Human behaviour is influenced by motivators which are borne out of their intentions, which show peoples’ willingness and commitment to their actions and behaviour [63]. Ajzen (1991) explained this in the Theory of Planned Behavior (TPB) that intention can predict an individual’s needs and it has been confirmed in many studies [64]. According to the TPB, intention mediates between attitude and actual behaviour or performance [65].
This study found a significant association between nurses’ intention to report errors and the level of their education. Those nurses with an associate degree education were 78% more likely to report errors than nurses at a different educational level. This may be because professional nurses have a fear of legal consequences or of losing their occupational position [10]. In contrast, a study conducted by Poorolajal et al. (2015) found that managers and staff who had attained higher educational levels had a greater willingness to report errors [9]. Another study also revealed that reporting medical errors depends on individual’s marital status. [66], while this is not confirmed in our study.

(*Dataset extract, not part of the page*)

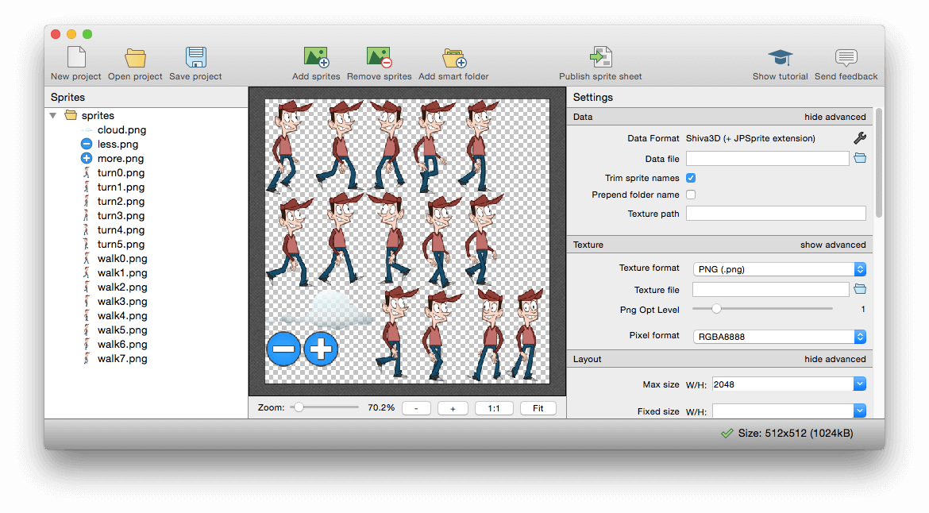Open the Pixel format RGBA8888 dropdown
929x513 pixels.
[x=779, y=337]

Nurses who experienced a high level of PSC were found to be more likely to report errors in this study, a finding which reflects that of Kagan et al. (2013) whose Israeli study confirmed that a readiness to report errors was influenced by an organization’s safety culture [59]. Furthermore, a flexible culture can promote patient safety and error reporting within an organization by developing trust and improving the problem-solving capabilities of nurses [12].

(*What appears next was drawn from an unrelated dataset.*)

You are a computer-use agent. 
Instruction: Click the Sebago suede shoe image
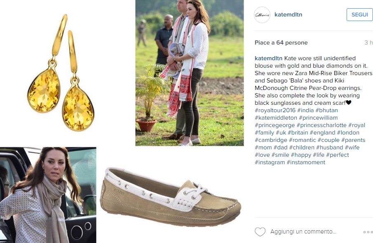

This study also found that nurses who saw their managers’ coaching as being at a high level of performance reported a stronger intention to report errors, a finding which follows that of Ko and Yu [12]. In nursing, a manager develops capabilities by exposing nurses to appropriate coaching strategies which together with regular feedback encourages them to work independently [67]. As has been pointed out by Reid Ponte et al [68] nurses who have experienced coaching describe it as helping them to recognize and modify behaviours that have hampered their performance, and in doing so, improve their effectiveness and that of the organization.
Strengths and limitations
This study has several strengths. Notably, it is the first study to have investigated the LCB of Iranian nurses, using validated tools to measure variables with a homogeneous study population. However, the study also has limitations. Participants in the study were emergency nurses working in hospitals in Tabriz, Iran and, as such, the results may not be generalized to other hospitals or different clinical settings. Given such limitations, further studies in settings other than an emergency department may be required if the findings of this study are to be fully justified. Furthermore, as nurses were the focus of this study a more complete picture might be obtained if other studies focusing on other staff were conducted.

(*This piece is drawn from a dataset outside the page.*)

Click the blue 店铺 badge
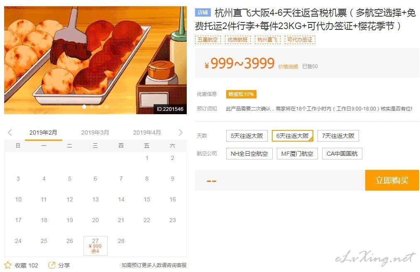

Besides, as this study adopted a cross-sectional approach and did not seek to establish cause and effect, it is recommended that further studies adopt a longitudinal evaluation. It is also the case that potential organizational factors and a blame culture that were both identified in this study would benefit from a further in-depth study in which a qualitative approach was adopted. Finally, the near misses are counted as insignificant since there is no harm to the patient and because of poor research evidence, due to ineffective recording and reporting systems in developing countries such as Iran, this study has measured the intention to report errors, instead of the actual number of errors reported. Therefore, it is suggested to measure numbers of errors reported in future studies.